Témata prací (Výběr práce)Témata prací (Výběr práce)(verze: 301)
Detail práce
Discovering and Creating Relations among CSV Columns Using Linked Data Knowledge Bases
Název práce v češtině: Hledání a vytváření relací mezi sloupci v CSV souborech s využitím Linked Dat
Název v anglickém jazyce: Discovering and Creating Relations among CSV Columns Using Linked Data Knowledge Bases
Klíčová slova: CSV, linked data, otevřená data, relace, sémantická interpretace tabulek
Klíčová slova anglicky: CSV, linked data, open data, relations, semantic table interpretation
Akademický rok vypsání: 2015/2016
Typ práce: diplomová práce
Jazyk práce: angličtina
Ústav: Katedra softwarového inženýrství (32-KSI)
Vedoucí / školitel: doc. Mgr.

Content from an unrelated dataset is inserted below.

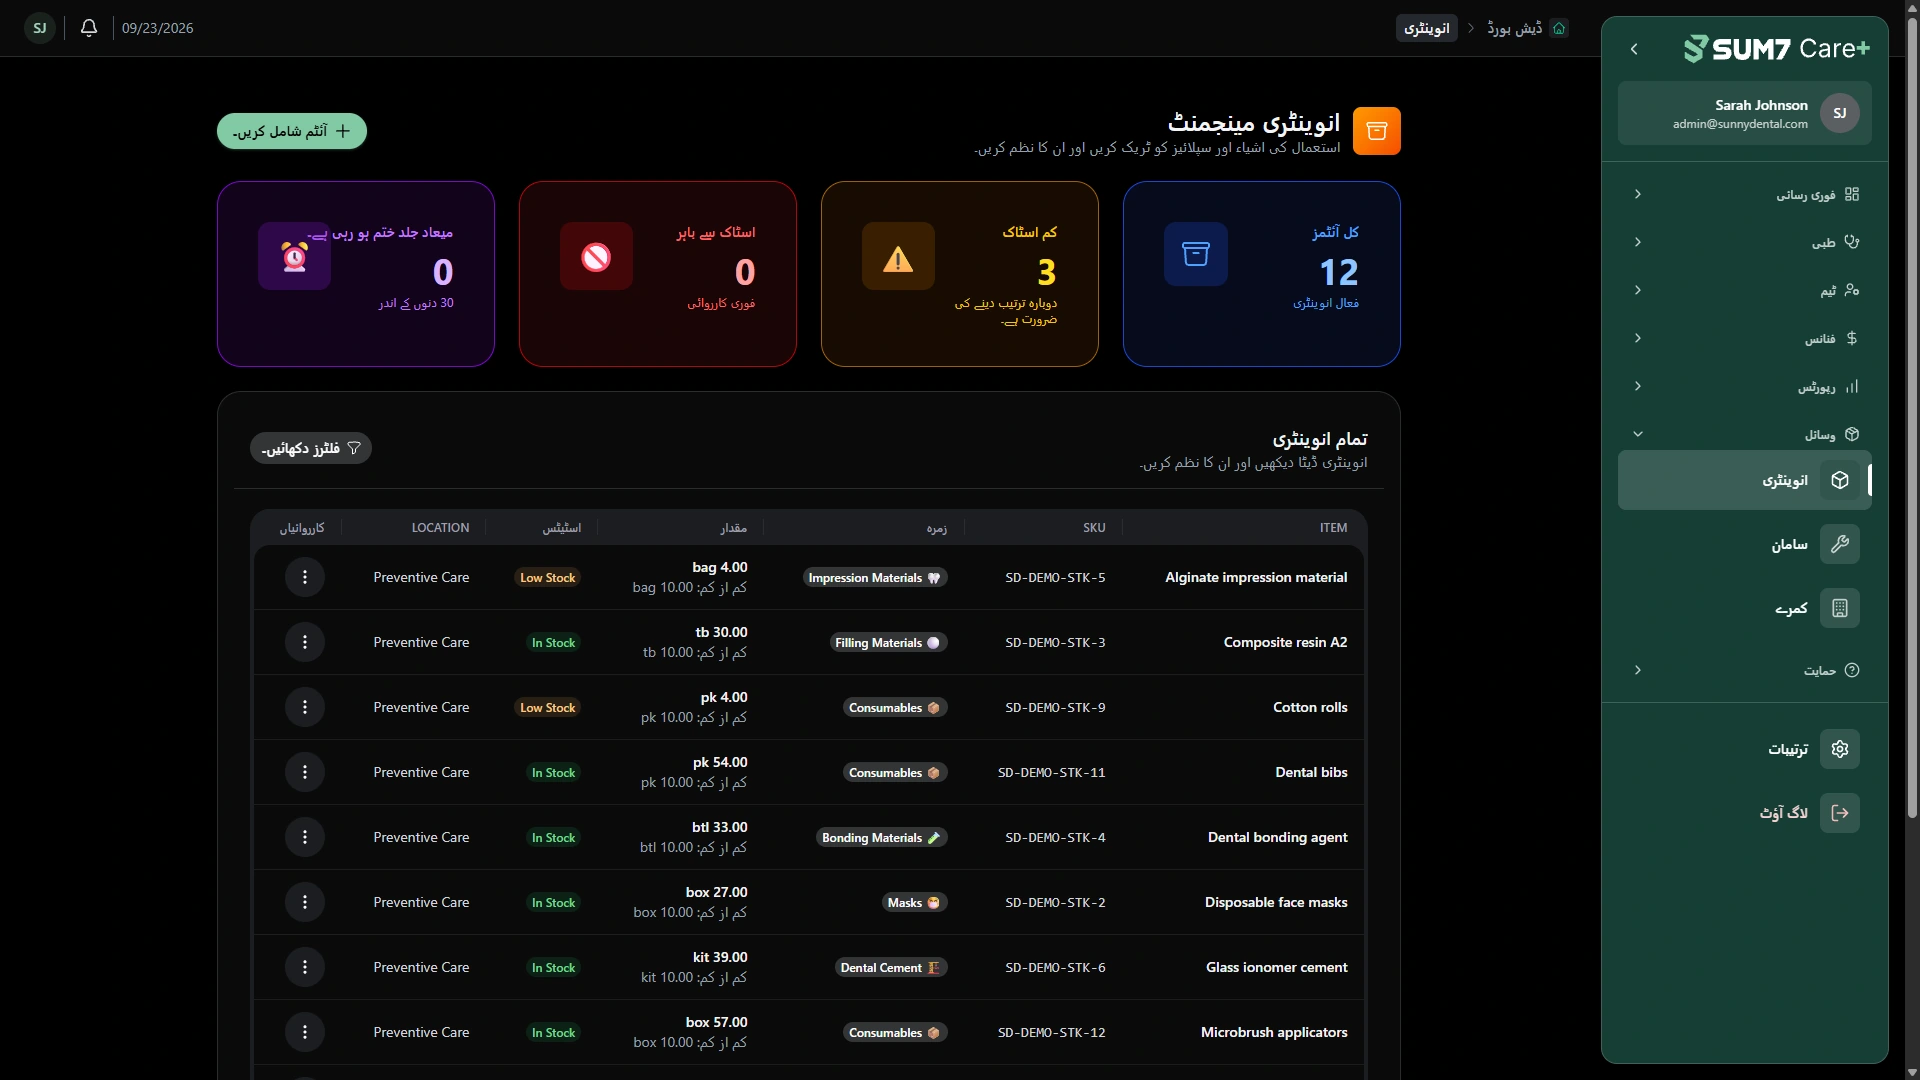The image size is (1920, 1080).
Task: Expand the Reports sidebar section
Action: (1745, 386)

Martin Nečaský, Ph.D.
Řešitel: skrytý - zadáno a potvrzeno stud. odd.
Datum přihlášení: 13.04.2016
Datum zadání: 27.05.2016
Datum potvrzení stud. oddělením: 08.06.2016
Datum a čas obhajoby: 04.02.2019 09:00
Datum odevzdání elektronické podoby:03.01.2019
Datum odevzdání tištěné podoby:04.01.2019
Datum proběhlé obhajoby: 04.02.2019
Oponenti: RNDr. Martin Svoboda, Ph.D.
Zásady pro vypracování
In the recent days, governmental organizations publish their data as open data (most typically as CSV files). To fully exploit the potential of such data, the publication process should be improved, so that data are not published as open data but as Linked Open Data [2] in RDF data format [1]. To leverage (convert) CSV files to Linked Data, it is necessary to 1) classify CSV columns based on its content and context against existing knowledge bases, 2) assign globally unique HTTP URIs identifiers to the particular cell values according to Linked Data principles - such identifiers should be reused from one of the existing knowledge bases, and 3) discover relations between columns based on the evidence for the relations in the existing knowledge bases.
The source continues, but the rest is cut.